• The task:
Can you write out again the lines from the line with "Task: Disable the Show List option" to the line with "Action: tap(974, 650)", requests included, scaling every coordinate in the answers by 2.05 and rounding to whole numbers with halves rounded up? Leave the pictures out of your answer.

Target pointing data

----------------------------------------

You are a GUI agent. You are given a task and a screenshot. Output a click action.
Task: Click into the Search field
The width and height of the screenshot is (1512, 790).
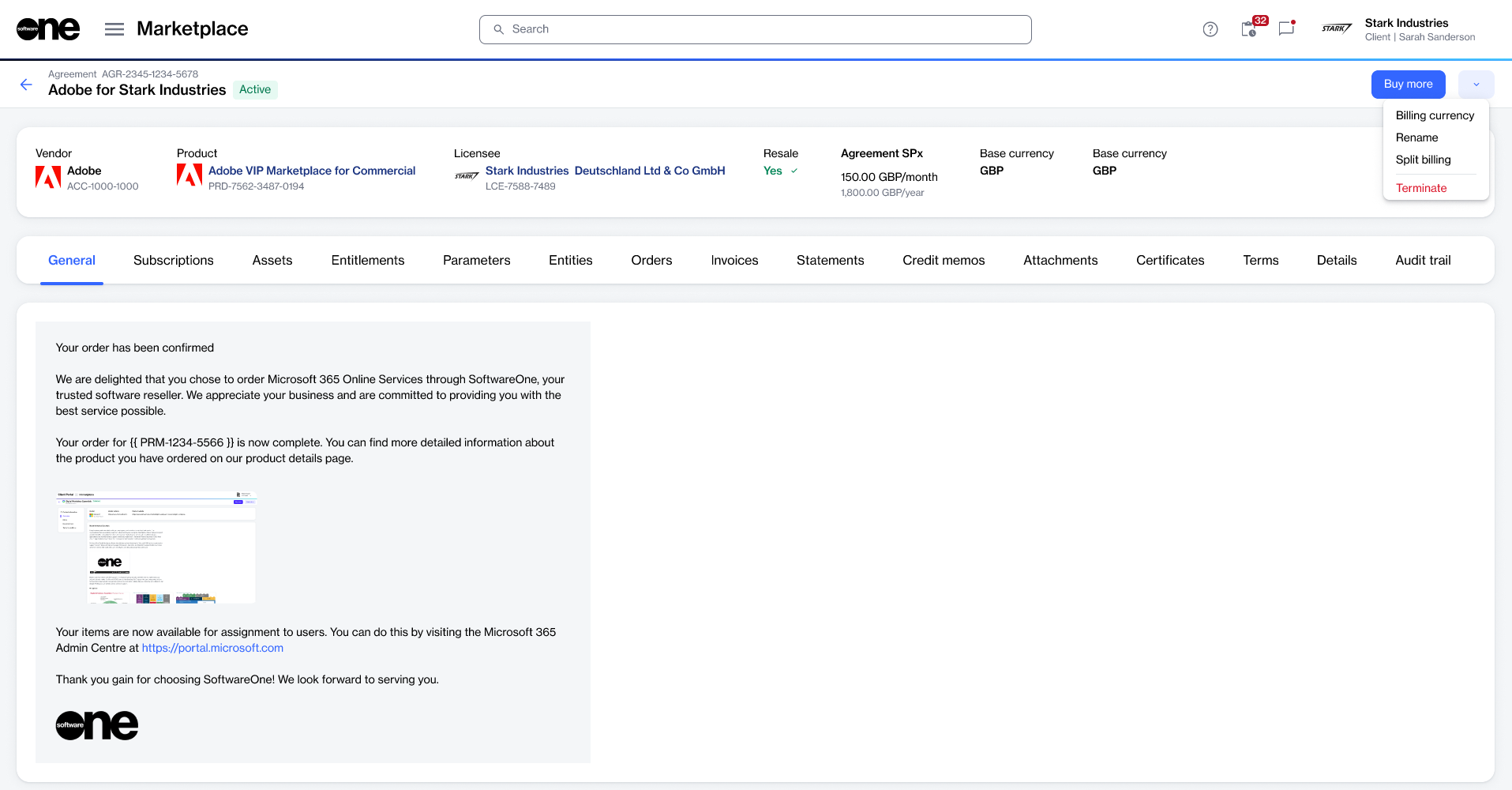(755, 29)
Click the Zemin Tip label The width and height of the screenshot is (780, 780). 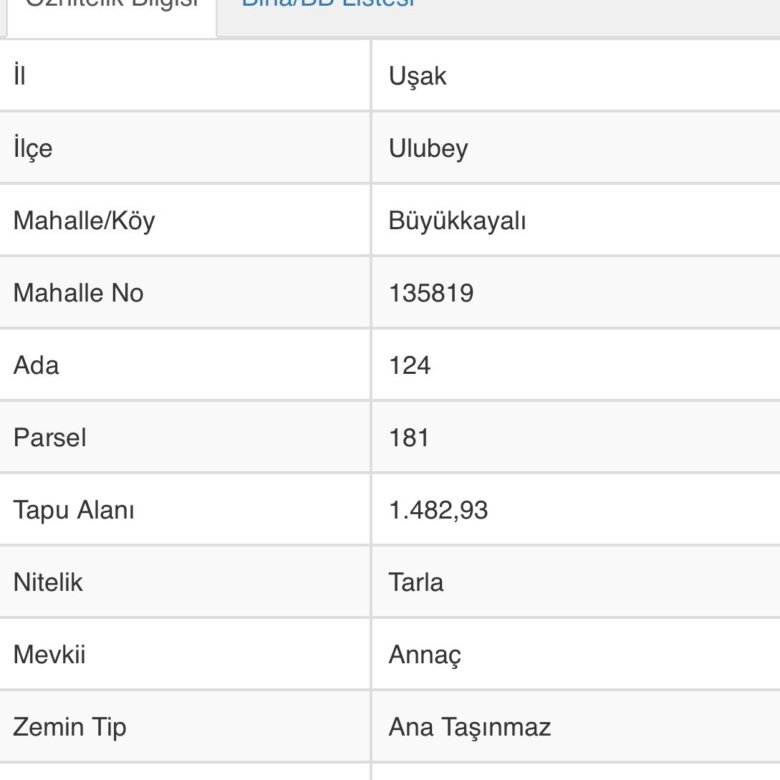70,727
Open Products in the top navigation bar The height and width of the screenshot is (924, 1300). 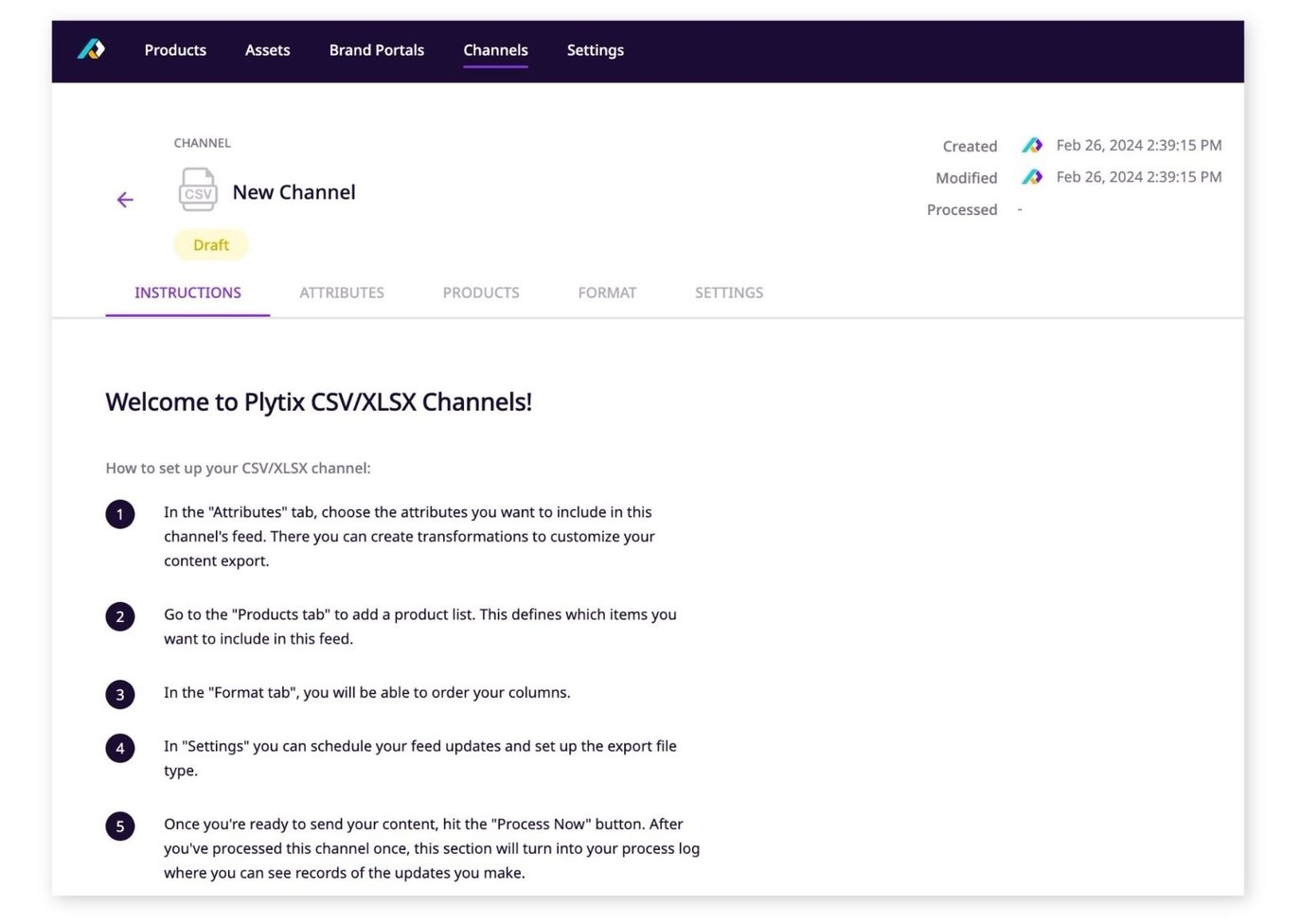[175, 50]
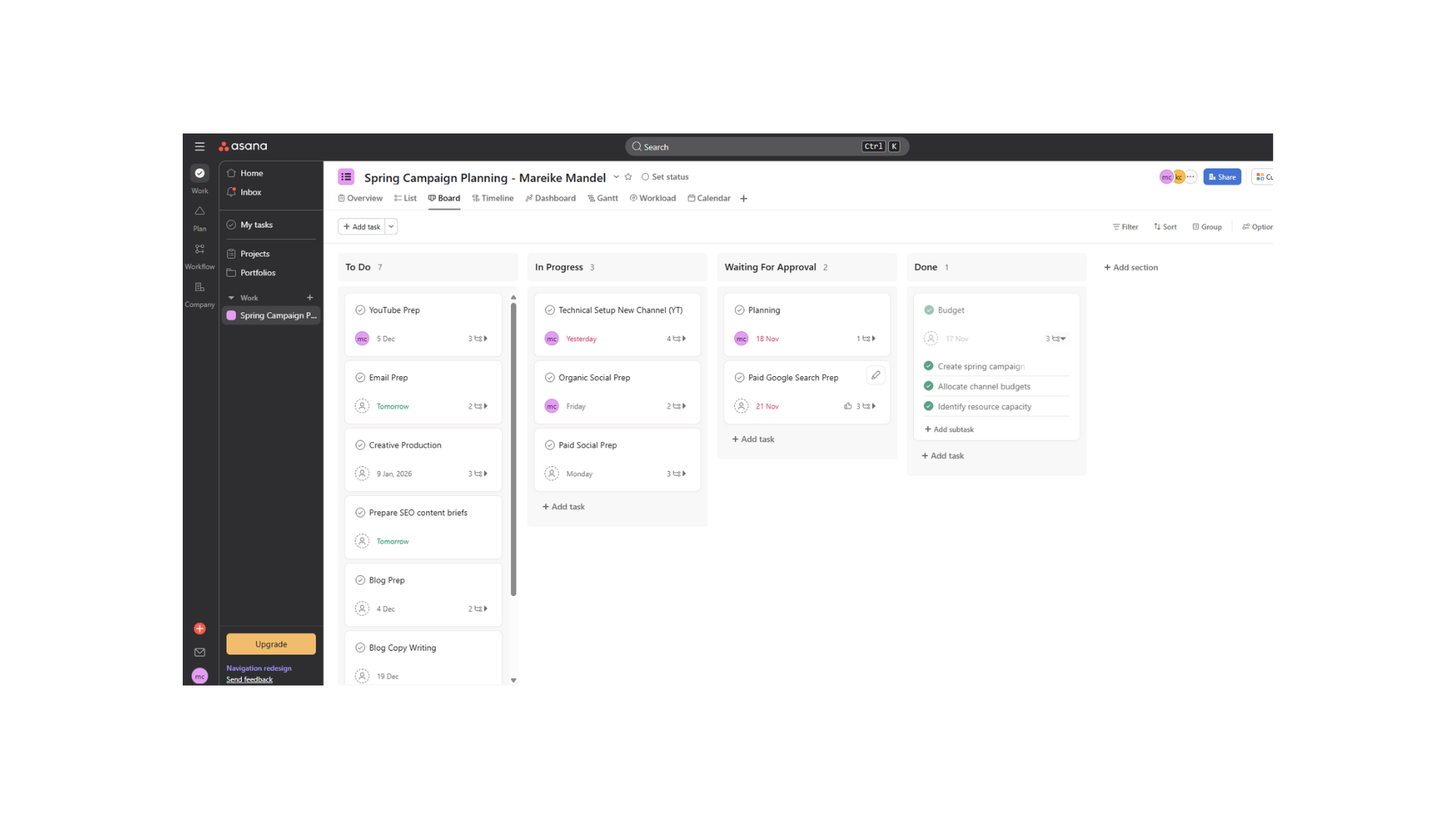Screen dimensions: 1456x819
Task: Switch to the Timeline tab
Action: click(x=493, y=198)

----------------------------------------

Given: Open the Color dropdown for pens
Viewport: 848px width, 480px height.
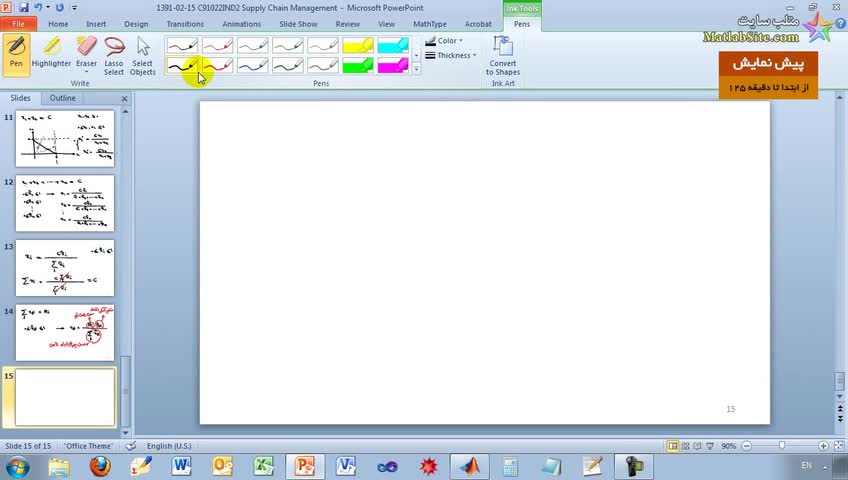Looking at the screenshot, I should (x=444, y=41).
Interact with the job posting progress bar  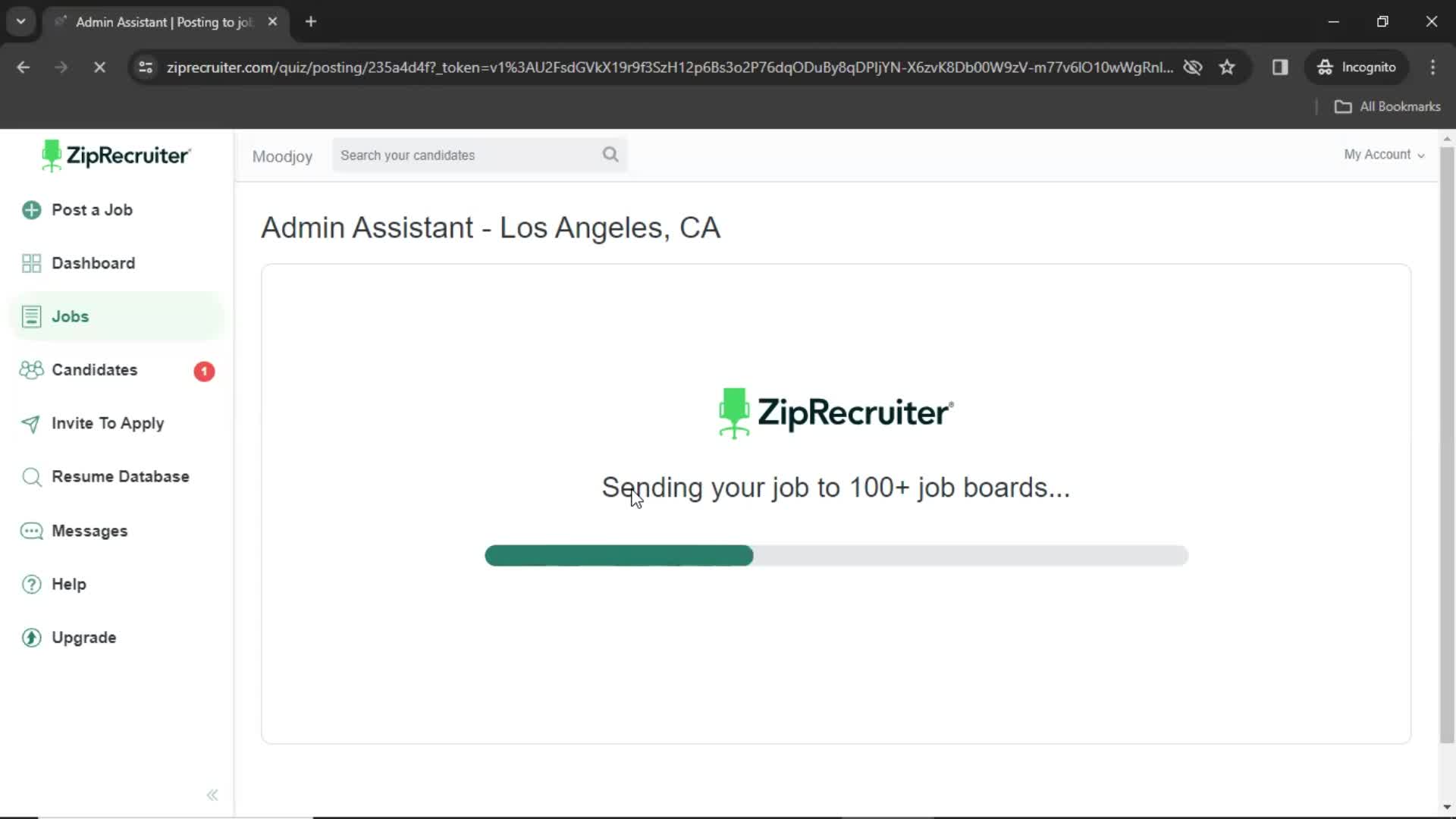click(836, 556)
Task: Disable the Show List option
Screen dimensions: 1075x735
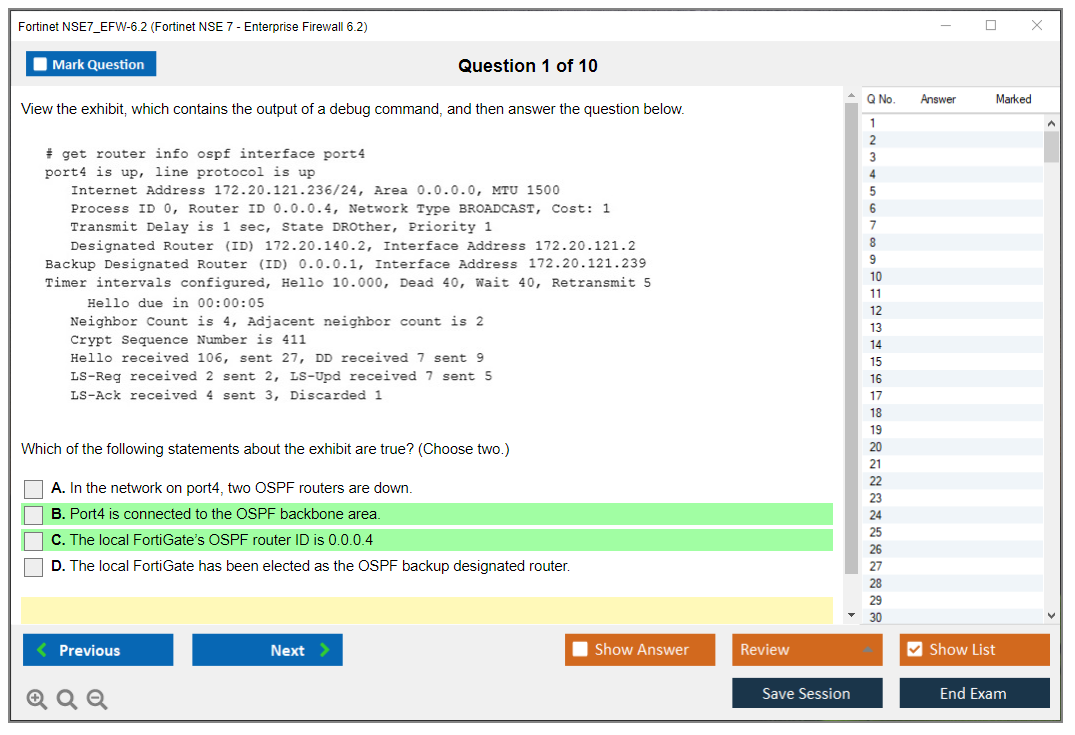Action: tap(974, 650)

----------------------------------------

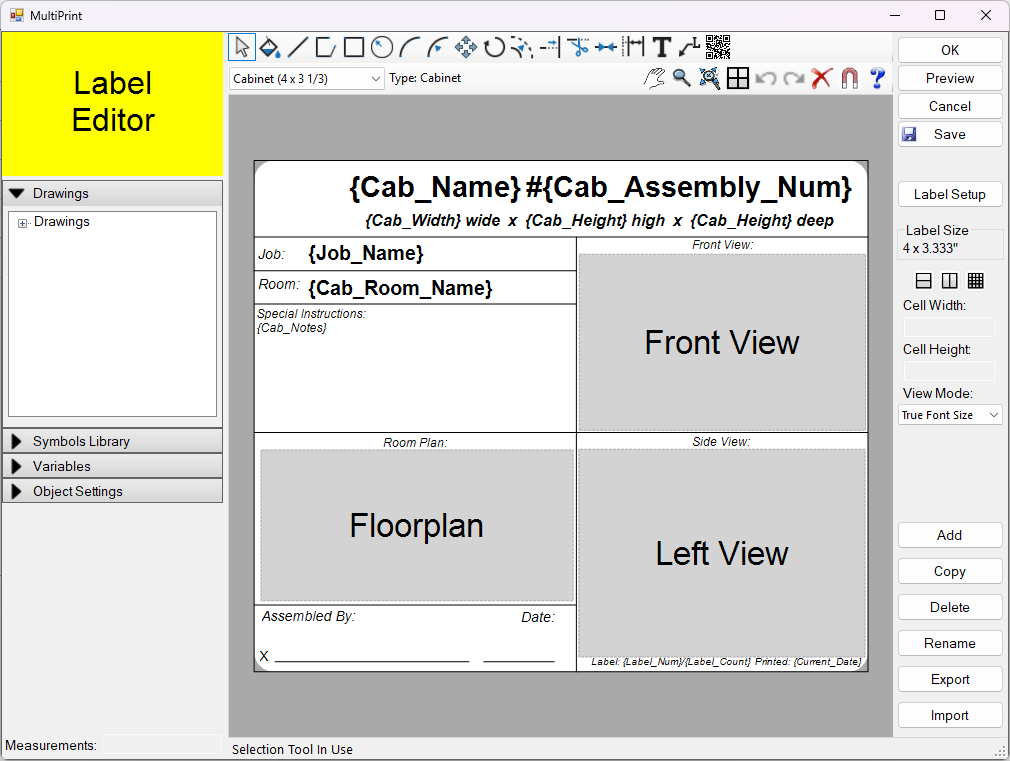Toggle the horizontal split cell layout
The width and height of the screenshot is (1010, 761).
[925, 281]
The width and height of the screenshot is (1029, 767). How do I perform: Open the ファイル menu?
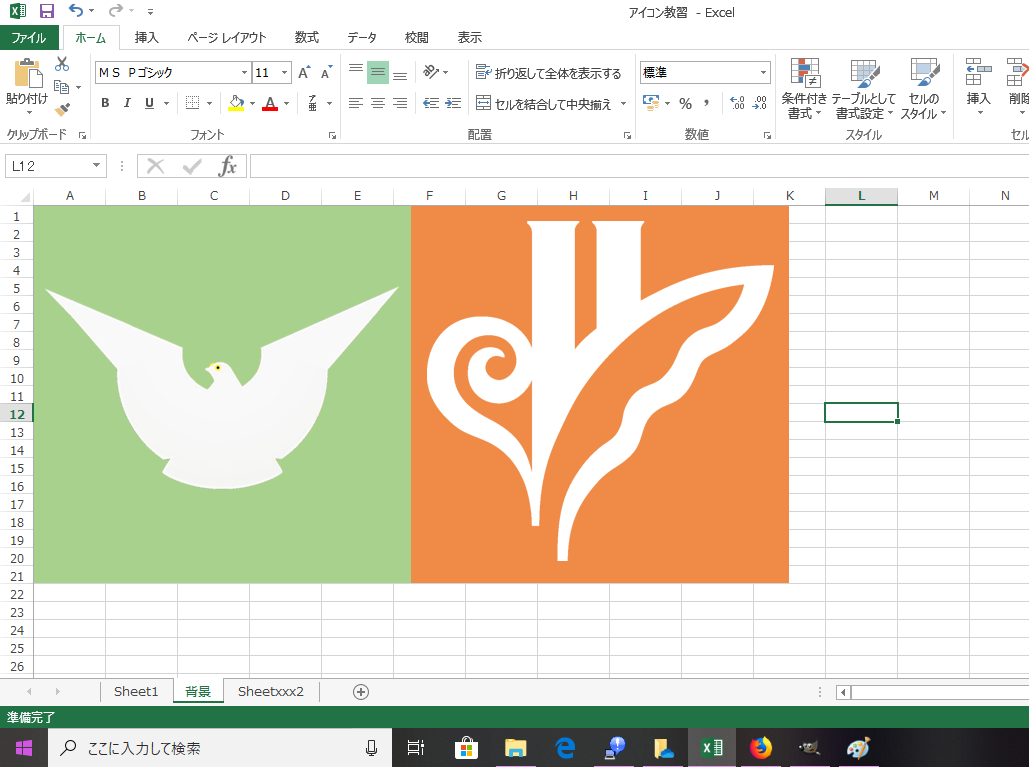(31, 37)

----------------------------------------

• Correct response:
Task: Disable the Show List option
Screen dimensions: 1075x735
Action: tap(1997, 1333)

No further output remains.